When it rains it pours, after a long winter without a guide trip for four months, business is booming. The influx of emails, calls, and inquiries off the street has been overwhelming. Being a sole independent guide that does not rely on others to fill trips has been rewarding, and my hard work for the last 20 years guiding is not only paying off, but now has a high level of recognition throughout the state from my many years of experience. It’s all about pleasing my guest, giving it my all, and having a positive and enjoyable time. It’s about the total experience and exploring the great outdoors. I’ve been guiding in Eastern Plumas County mainly and here is the latest scoop. The Middle Fork Feather River is done in the upper watershed, and water temperatures are way up and poor to safely release resident trout. Carp and bass is the game there now, and the Portola area down to Gold Mountain has been producing. Below where Jamison Creek enters the MFFR has been good for smallish rainbows in the mornings and evenings, water temps are 63 to 68 degrees. There is a decent BWO spinner fall in the morning. A dry / dropper rig trailing a submerged spinner is an effective combo. Some yellow sallies are out, and a few caddis as well. The scouring from a heavy winter of precipitation and snow is evident. The occurring problem every Summer is the rock snot (didymo) that chokes the river out, as of now it’s getting a little thicker every day, it’s to the point that nymphing is too much work as one has to remove the slime after your fly bounces off the bottom. You thank all the golf courses in the area for such conditions. 20 years ago the didymo was pretty much nonexistent. America’s first Wild & Scenic River does not get any respect at all.
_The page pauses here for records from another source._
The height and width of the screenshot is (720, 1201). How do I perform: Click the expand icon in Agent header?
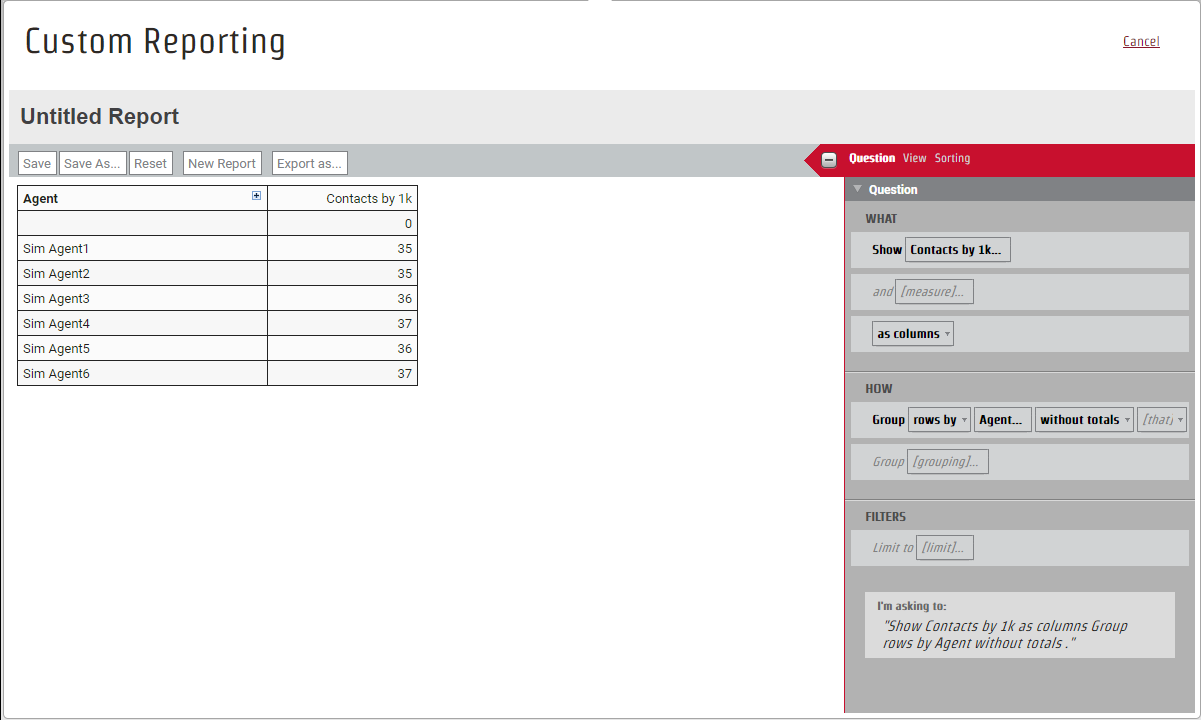[x=256, y=196]
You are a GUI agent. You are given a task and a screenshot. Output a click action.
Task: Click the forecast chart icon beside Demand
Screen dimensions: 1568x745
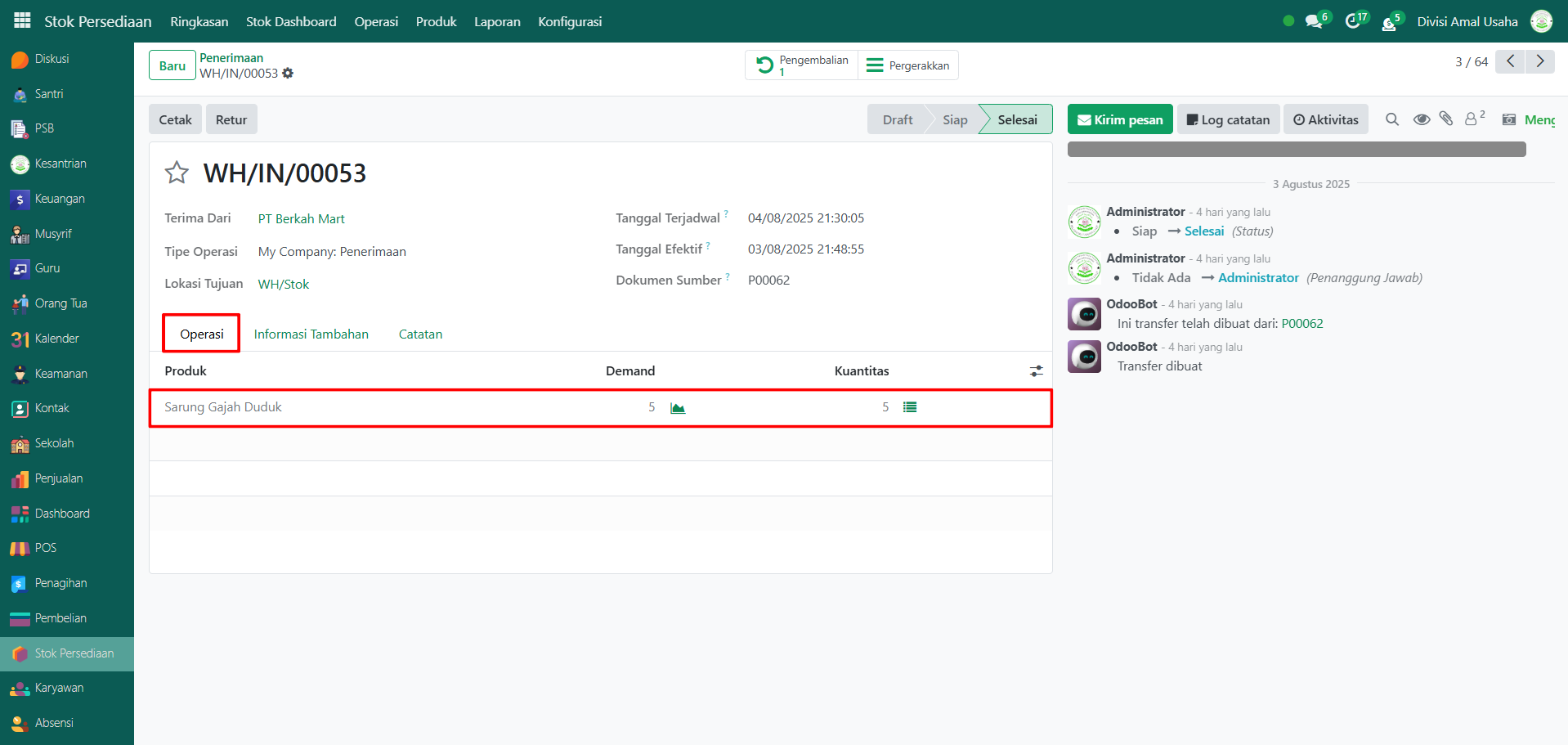click(x=677, y=408)
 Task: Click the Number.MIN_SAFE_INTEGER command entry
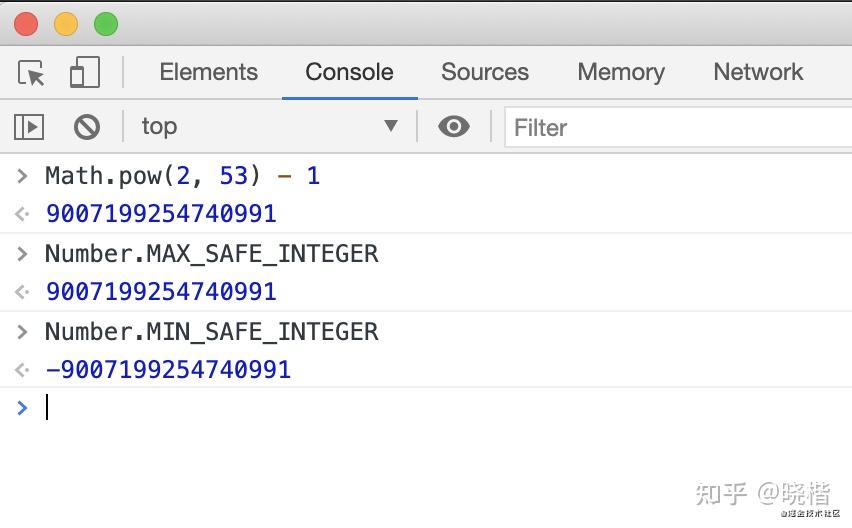pos(212,332)
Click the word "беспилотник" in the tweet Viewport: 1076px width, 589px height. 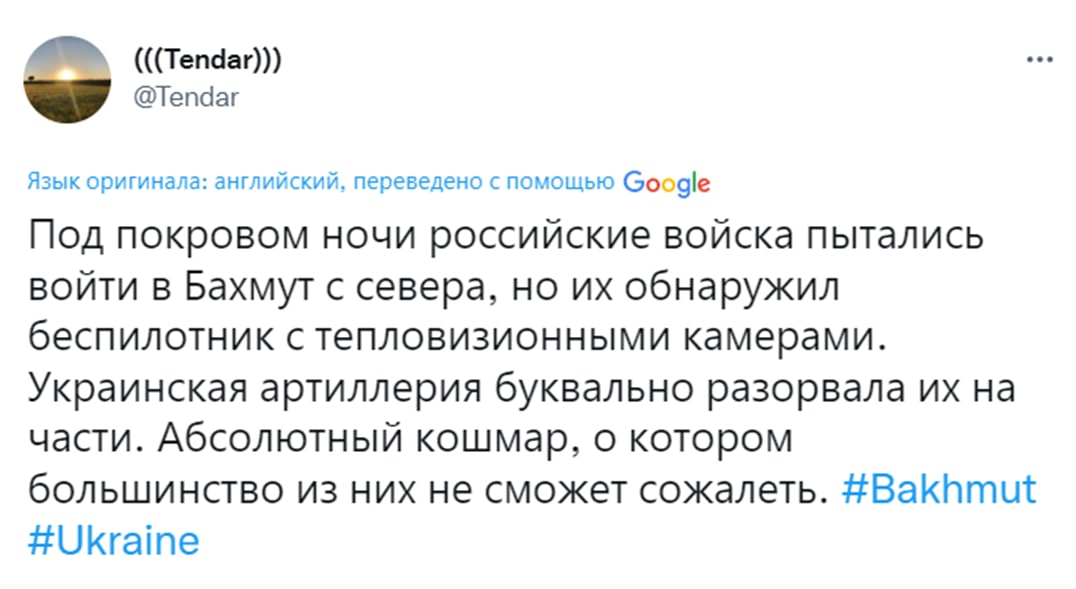[x=151, y=337]
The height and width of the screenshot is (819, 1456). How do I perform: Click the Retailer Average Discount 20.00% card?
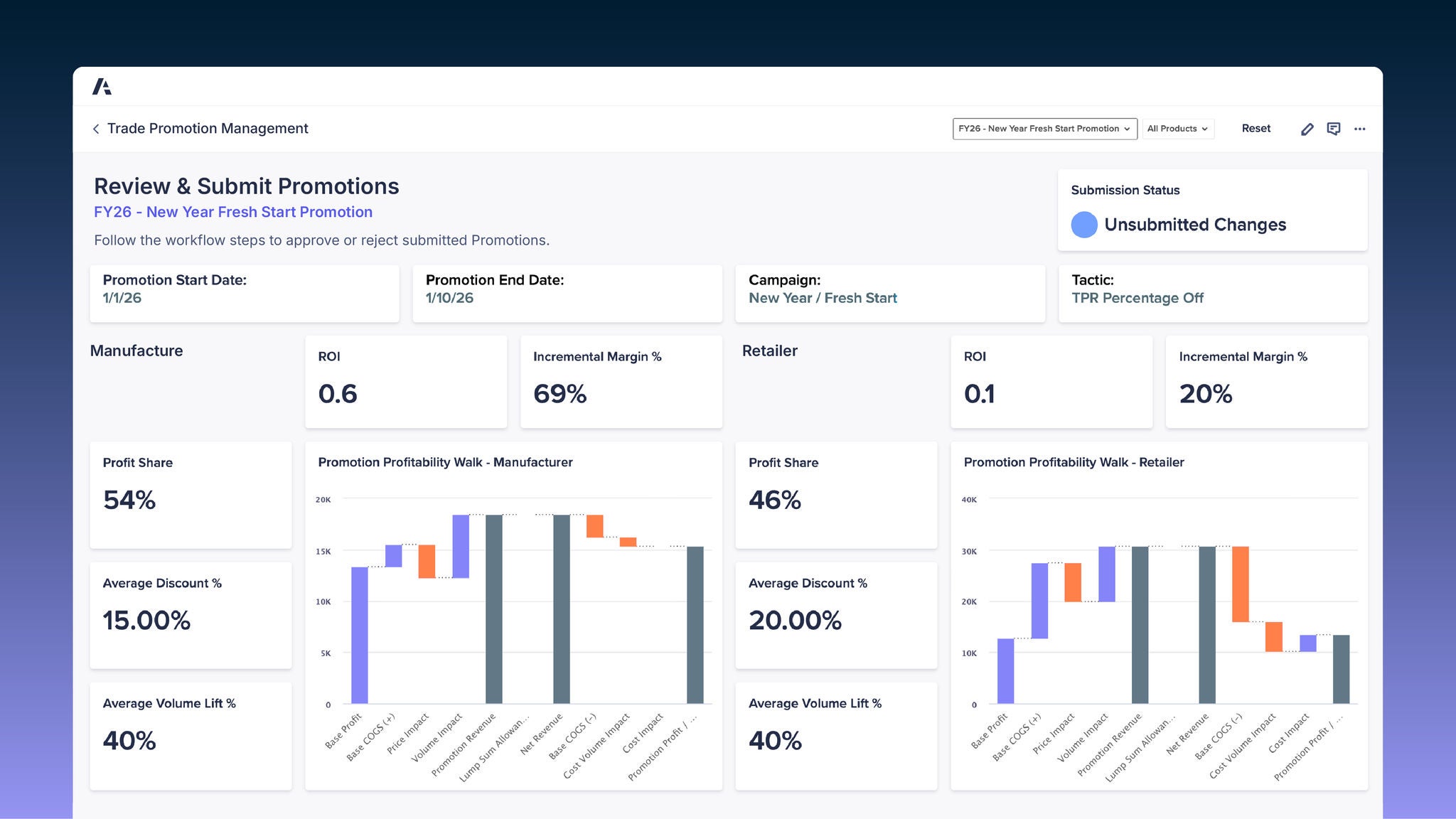[x=835, y=614]
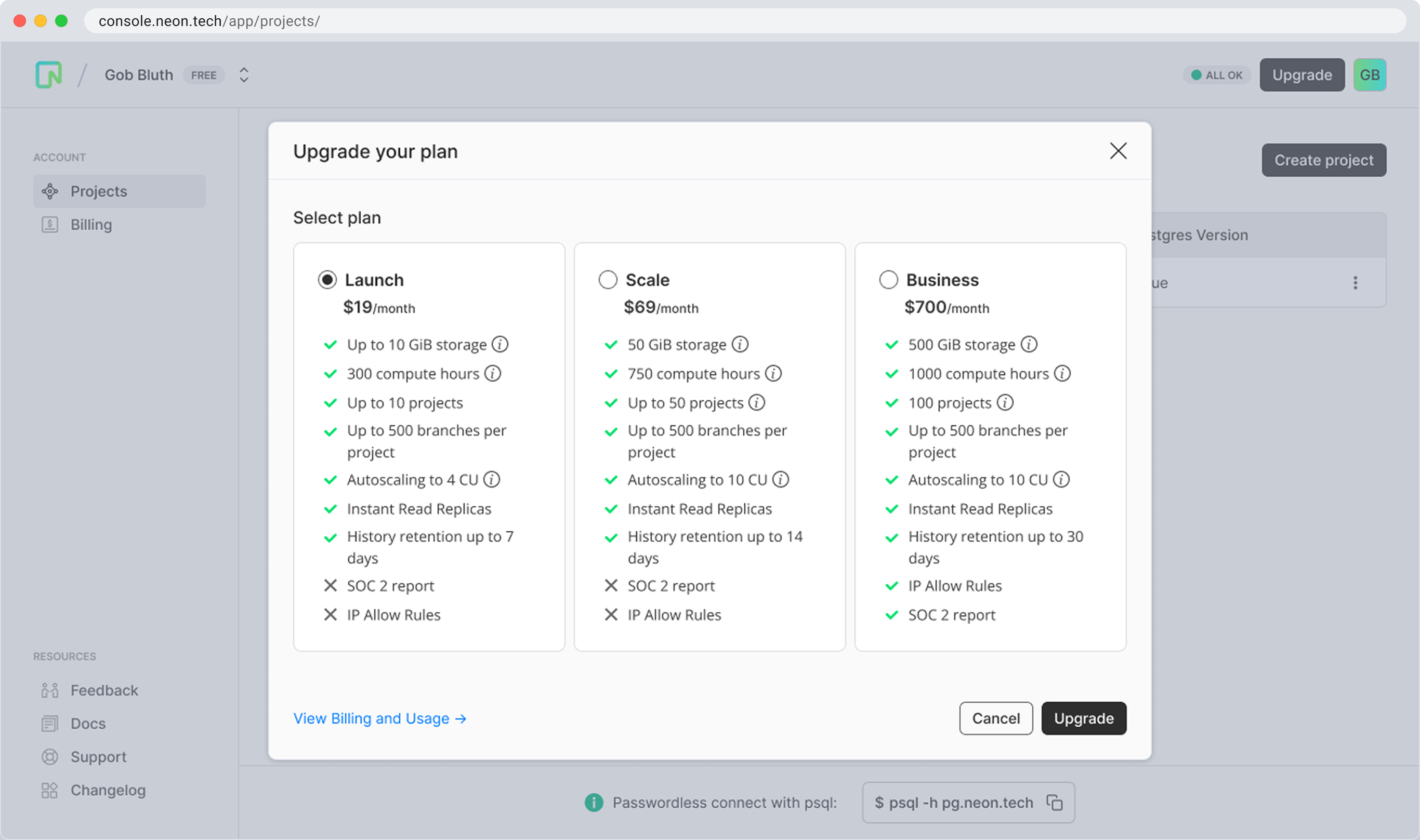Click the View Billing and Usage link

click(379, 718)
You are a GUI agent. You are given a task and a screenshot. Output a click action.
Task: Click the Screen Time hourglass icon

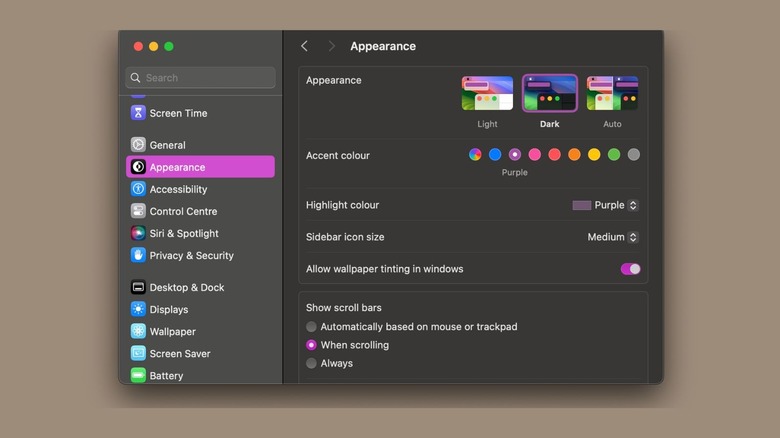(138, 113)
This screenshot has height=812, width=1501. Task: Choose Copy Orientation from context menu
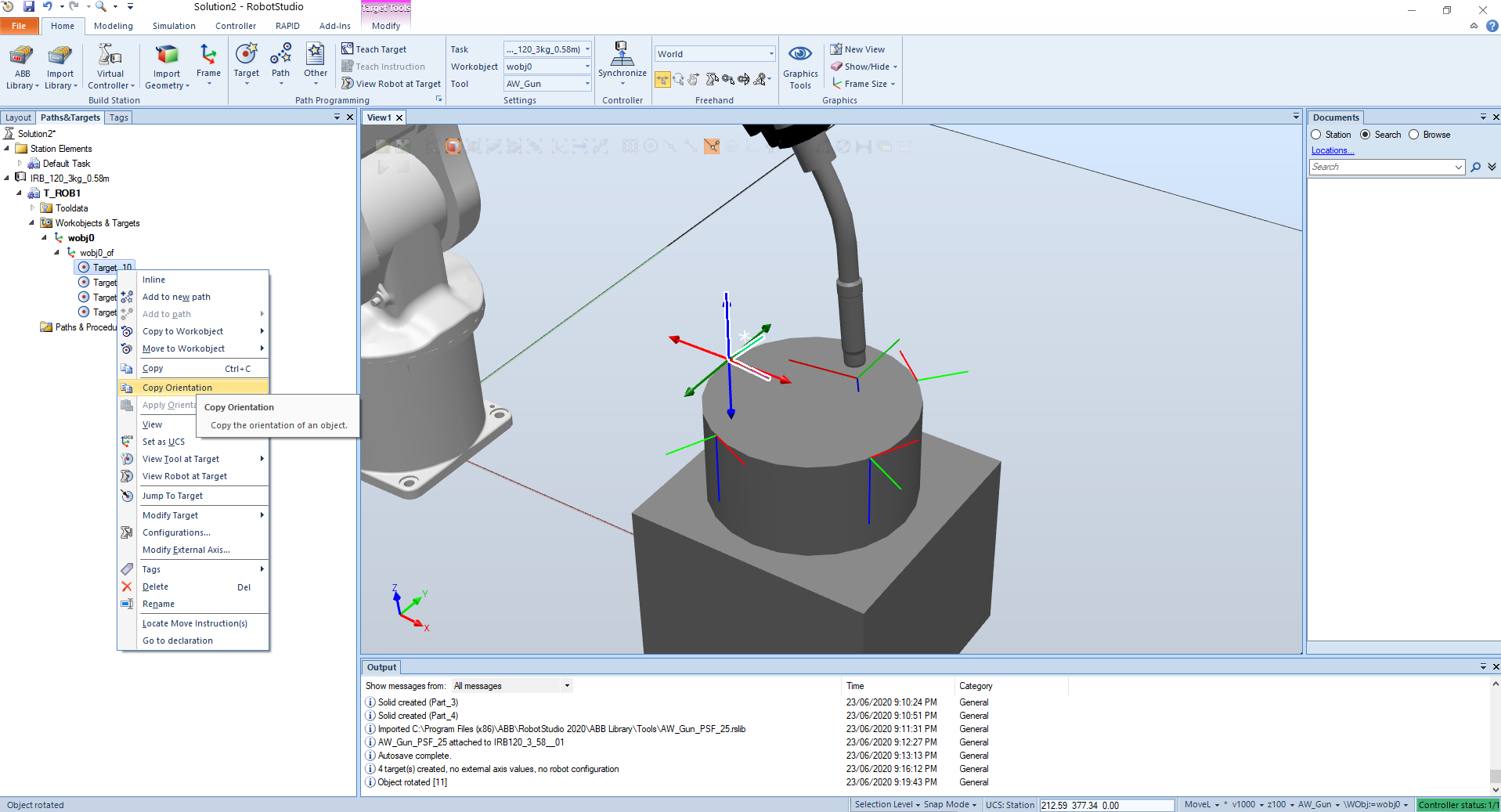177,388
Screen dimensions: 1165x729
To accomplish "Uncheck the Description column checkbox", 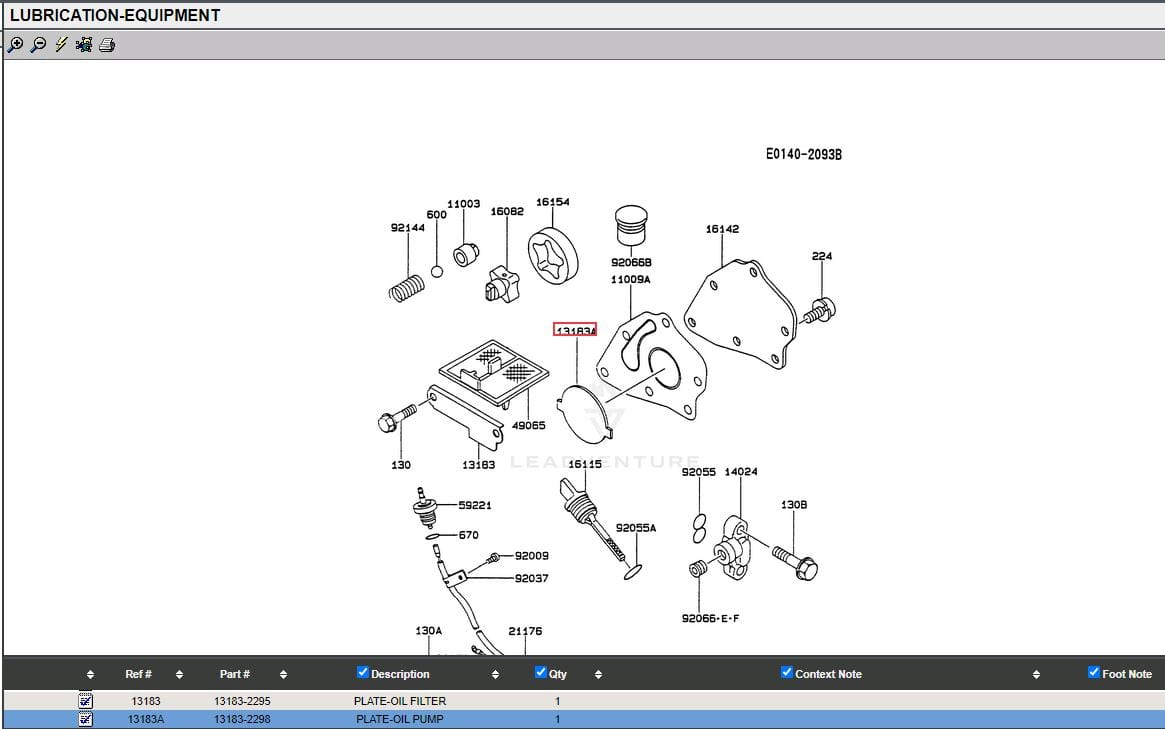I will [363, 673].
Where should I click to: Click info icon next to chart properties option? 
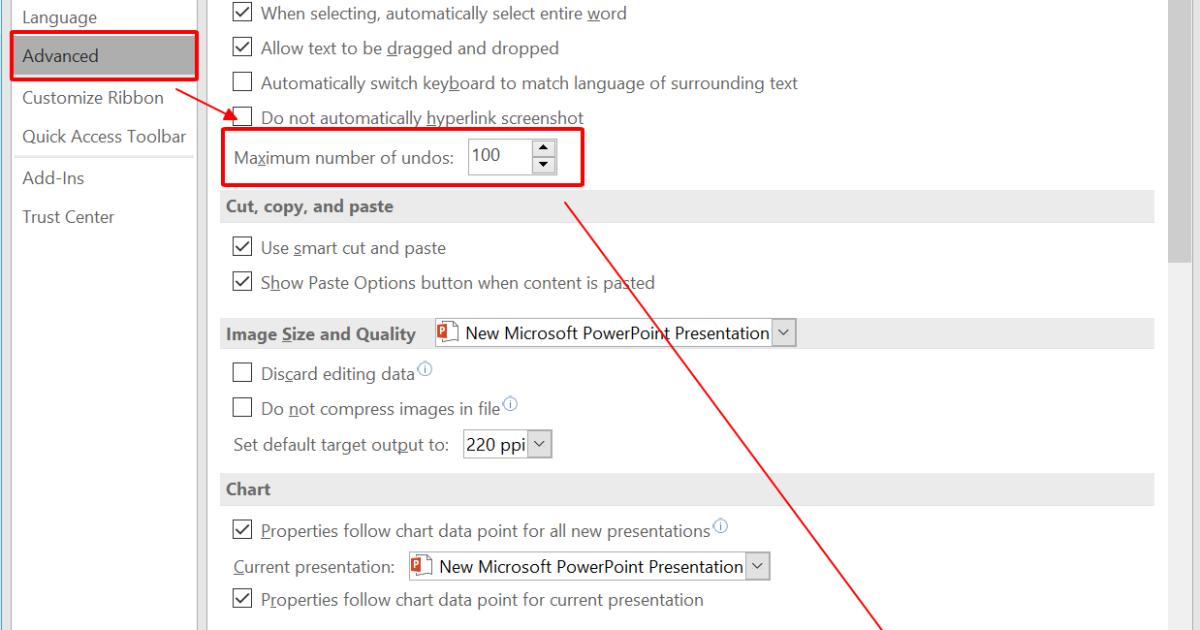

I’ve been having the most fun guiding on Gray Eagle, Frazier, and Jamison creeks. My guests and I have yet to see another angler, but then again most won’t venture far off the path where the wild things are. Another reason is most anglers do not appreciate small wild trout, boulder hopping, and seeing the unique deep forests of Eastern Plumas County with its unique flora and Fauna. This is 2 to 3 weight action with bushy dry fly attractors, ants, and hoppers. It’s just really fun fishing. My favorite set up is using a 7.5 foot leader and trialing a small flashy mayfly nymph, or a terrestrial 18 to 24 inches behind. The North Fork Yuba River is falling into shape nicely, though it could drop a little more as some runs are too swift. I fished it last week and anytime I found soft water I got some takes on both dries and nymphs.
Overall the rivers in the general area have really come down. I’ll be creekin, guiding, and fishing the small water for the next 6 weeks, see you on the water… if you can find me.